─── Records provided ───

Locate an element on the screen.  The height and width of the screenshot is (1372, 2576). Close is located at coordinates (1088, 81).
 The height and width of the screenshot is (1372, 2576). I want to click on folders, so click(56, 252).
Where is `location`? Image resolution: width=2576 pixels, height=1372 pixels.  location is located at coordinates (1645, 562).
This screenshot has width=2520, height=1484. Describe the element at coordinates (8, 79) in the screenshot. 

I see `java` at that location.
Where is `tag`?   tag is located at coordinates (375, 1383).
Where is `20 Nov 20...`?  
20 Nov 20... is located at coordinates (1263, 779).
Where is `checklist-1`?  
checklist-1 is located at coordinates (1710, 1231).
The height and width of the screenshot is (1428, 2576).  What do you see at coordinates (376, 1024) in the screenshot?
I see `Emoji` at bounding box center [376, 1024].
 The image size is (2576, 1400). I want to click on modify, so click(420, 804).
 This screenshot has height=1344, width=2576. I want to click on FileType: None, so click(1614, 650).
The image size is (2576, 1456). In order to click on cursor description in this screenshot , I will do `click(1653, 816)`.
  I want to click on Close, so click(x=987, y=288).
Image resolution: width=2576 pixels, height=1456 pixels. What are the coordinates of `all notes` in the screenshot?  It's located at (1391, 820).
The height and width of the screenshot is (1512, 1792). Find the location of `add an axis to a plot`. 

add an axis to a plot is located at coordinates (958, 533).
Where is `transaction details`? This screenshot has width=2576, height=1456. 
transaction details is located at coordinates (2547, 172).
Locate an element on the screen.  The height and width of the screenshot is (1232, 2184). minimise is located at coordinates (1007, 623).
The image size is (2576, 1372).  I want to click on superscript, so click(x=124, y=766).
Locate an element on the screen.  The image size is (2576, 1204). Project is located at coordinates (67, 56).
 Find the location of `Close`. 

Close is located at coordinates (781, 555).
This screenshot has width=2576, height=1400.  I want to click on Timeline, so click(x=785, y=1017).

───

■ **The problem**
Reproduce all of the records above verbatim, keeping every line unchanged and in its original order.

■ **Written reply**
Locate an element on the screen.  The height and width of the screenshot is (1372, 2576). Close is located at coordinates (1088, 81).
 The height and width of the screenshot is (1372, 2576). I want to click on folders, so click(56, 252).
Where is `location`? Image resolution: width=2576 pixels, height=1372 pixels.  location is located at coordinates (1645, 562).
This screenshot has width=2520, height=1484. Describe the element at coordinates (8, 79) in the screenshot. 

I see `java` at that location.
Where is `tag`?   tag is located at coordinates (375, 1383).
Where is `20 Nov 20...`?  
20 Nov 20... is located at coordinates (1263, 779).
Where is `checklist-1`?  
checklist-1 is located at coordinates (1710, 1231).
The height and width of the screenshot is (1428, 2576).  What do you see at coordinates (376, 1024) in the screenshot?
I see `Emoji` at bounding box center [376, 1024].
 The image size is (2576, 1400). I want to click on modify, so click(420, 804).
 This screenshot has height=1344, width=2576. I want to click on FileType: None, so click(1614, 650).
The image size is (2576, 1456). In order to click on cursor description in this screenshot , I will do `click(1653, 816)`.
  I want to click on Close, so click(x=987, y=288).
Image resolution: width=2576 pixels, height=1456 pixels. What are the coordinates of `all notes` in the screenshot?  It's located at (1391, 820).
The height and width of the screenshot is (1512, 1792). Find the location of `add an axis to a plot`. 

add an axis to a plot is located at coordinates (958, 533).
Where is `transaction details`? This screenshot has width=2576, height=1456. 
transaction details is located at coordinates (2547, 172).
Locate an element on the screen.  The height and width of the screenshot is (1232, 2184). minimise is located at coordinates (1007, 623).
The image size is (2576, 1372).  I want to click on superscript, so click(x=124, y=766).
Locate an element on the screen.  The image size is (2576, 1204). Project is located at coordinates (67, 56).
 Find the location of `Close`. 

Close is located at coordinates (781, 555).
This screenshot has width=2576, height=1400.  I want to click on Timeline, so click(x=785, y=1017).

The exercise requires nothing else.